▸ PROBLEM DETAILS: Pick out the lines below that contain the string "computer" and copy them all.

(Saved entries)
*** Block opens ***
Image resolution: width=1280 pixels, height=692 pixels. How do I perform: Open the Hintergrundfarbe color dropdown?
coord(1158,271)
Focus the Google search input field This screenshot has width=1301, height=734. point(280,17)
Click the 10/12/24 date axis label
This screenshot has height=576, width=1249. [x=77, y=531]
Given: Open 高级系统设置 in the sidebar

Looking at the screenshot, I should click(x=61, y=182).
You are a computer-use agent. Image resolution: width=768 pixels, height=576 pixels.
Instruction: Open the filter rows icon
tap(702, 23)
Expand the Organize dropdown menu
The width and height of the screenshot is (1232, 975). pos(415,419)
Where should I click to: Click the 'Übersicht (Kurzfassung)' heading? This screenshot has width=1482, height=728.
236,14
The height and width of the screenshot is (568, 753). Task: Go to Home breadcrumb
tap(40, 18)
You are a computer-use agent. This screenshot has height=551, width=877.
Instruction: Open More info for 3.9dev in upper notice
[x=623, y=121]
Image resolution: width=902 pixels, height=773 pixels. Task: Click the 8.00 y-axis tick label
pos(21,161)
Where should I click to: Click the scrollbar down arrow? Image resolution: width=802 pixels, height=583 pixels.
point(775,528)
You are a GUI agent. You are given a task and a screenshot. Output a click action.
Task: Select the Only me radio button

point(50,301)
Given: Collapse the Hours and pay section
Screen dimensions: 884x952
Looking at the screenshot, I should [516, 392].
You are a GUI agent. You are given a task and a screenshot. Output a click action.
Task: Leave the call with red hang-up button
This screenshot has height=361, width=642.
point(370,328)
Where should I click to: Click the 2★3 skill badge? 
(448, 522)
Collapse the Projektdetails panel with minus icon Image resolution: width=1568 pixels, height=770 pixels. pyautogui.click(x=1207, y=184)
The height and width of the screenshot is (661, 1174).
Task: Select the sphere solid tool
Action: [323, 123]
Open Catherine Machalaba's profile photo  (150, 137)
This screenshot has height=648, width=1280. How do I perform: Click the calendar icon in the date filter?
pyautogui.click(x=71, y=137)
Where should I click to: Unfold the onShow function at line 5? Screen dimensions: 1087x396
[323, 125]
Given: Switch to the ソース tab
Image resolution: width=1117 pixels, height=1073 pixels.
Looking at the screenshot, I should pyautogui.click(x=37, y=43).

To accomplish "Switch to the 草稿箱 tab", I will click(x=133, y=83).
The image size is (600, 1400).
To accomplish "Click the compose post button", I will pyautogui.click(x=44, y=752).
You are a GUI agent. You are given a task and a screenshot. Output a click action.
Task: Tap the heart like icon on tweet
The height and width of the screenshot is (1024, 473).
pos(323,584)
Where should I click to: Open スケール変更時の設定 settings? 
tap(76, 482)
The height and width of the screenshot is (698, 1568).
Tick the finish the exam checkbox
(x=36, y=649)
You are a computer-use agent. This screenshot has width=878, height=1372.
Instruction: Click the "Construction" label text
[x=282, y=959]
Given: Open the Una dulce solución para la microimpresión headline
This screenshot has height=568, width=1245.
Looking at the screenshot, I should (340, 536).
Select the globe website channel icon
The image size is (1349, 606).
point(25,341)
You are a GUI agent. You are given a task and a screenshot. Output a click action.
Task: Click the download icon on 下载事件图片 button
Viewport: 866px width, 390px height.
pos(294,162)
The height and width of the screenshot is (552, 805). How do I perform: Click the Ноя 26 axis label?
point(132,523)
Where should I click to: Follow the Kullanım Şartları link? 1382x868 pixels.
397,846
*** Block closes ***
▸ ANSWER BELOW:
You are a computer-use agent. Image resolution: width=768 pixels, height=576 pixels.
You are a computer-use agent. This screenshot has height=551, width=877.
You are a computer-use agent. This screenshot has width=878, height=1372.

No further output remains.